Pengangkatan bertahap dalam tiga tahun membuka peluang sekaligus risiko. Jika pemerintah berganti arah di tengah jalan—karena tekanan fiskal, perubahan prioritas, atau pergantian kabinet—maka guru yang berada di gelombang terakhir bisa kembali terjebak dalam ketidakpastian. Karenanya, banyak pihak mendesak agar komitmen ini dikunci dalam regulasi yang kuat, bukan hanya pernyataan lisan pejabat.

Purbaya sendiri mengakui bahwa angka-angka masih dinamis. “Nanti total lebih dalam, ada yang setahun, ada yang tiga tahun,” katanya dalam keterangan yang disampaikan kepada publik. Pernyataan itu, meski terdengar jujur, juga menyiratkan bahwa detail pelaksanaan belum sepenuhnya matang.

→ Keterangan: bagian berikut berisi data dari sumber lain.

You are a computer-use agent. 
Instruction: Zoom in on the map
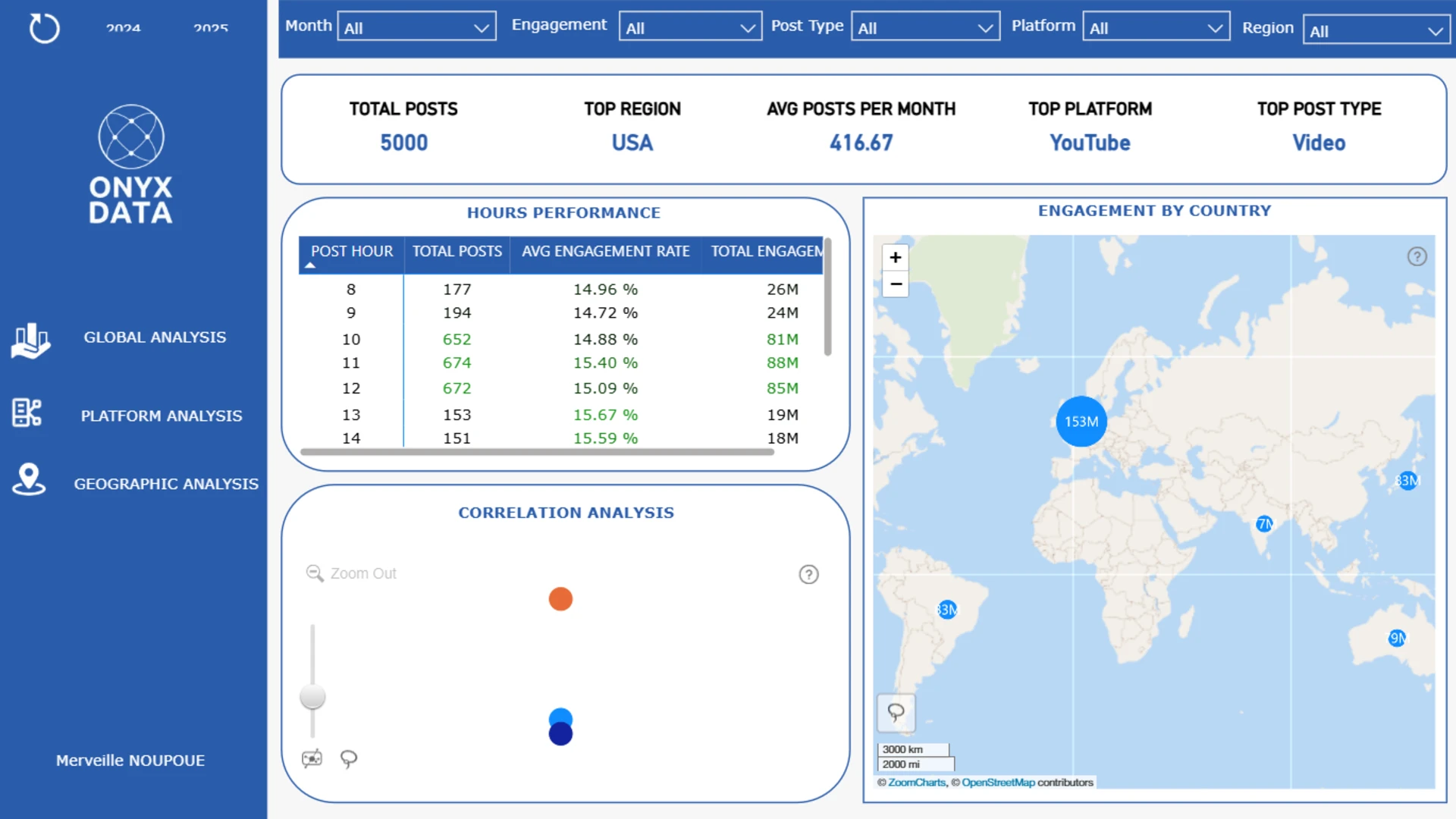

Di lapangan, para guru PPPK paruh waktu menyambut kabar ini dengan campuran harapan dan kewaspadaan. Banyak dari mereka yang sudah terlalu sering mendengar janji manis dari podium pejabat, hanya untuk kemudian kembali ke ruang kelas dengan gaji yang sama dan status yang tak berubah.

Yang dibutuhkan bukan sekadar kepastian anggaran—tetapi kepastian waktu, kepastian mekanisme, dan kepastian bahwa setiap guru yang berhak akan benar-benar mendapatkan haknya. Rp31 triliun adalah angka yang terdengar besar. Tapi bagi seorang guru paruh waktu yang telah mengabdi selama satu dekade, yang paling berarti adalah selembar SK pengangkatan yang akhirnya menjadi nyata.